§ Written task
Count the lines in the data below that contain the string "click", and give only that number.

§ Dataset excerpts
★ ★ ★
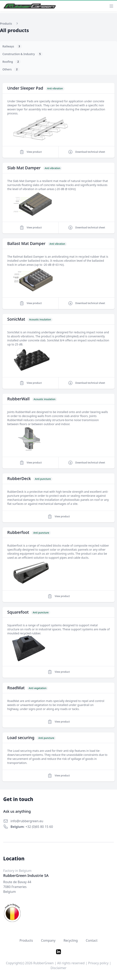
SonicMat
★ ★ ★
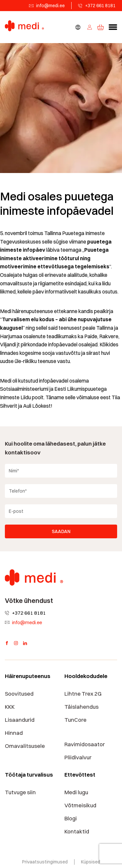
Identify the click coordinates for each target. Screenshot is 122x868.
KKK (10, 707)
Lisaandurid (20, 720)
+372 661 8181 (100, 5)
★ ★ ★
§ Written solution
1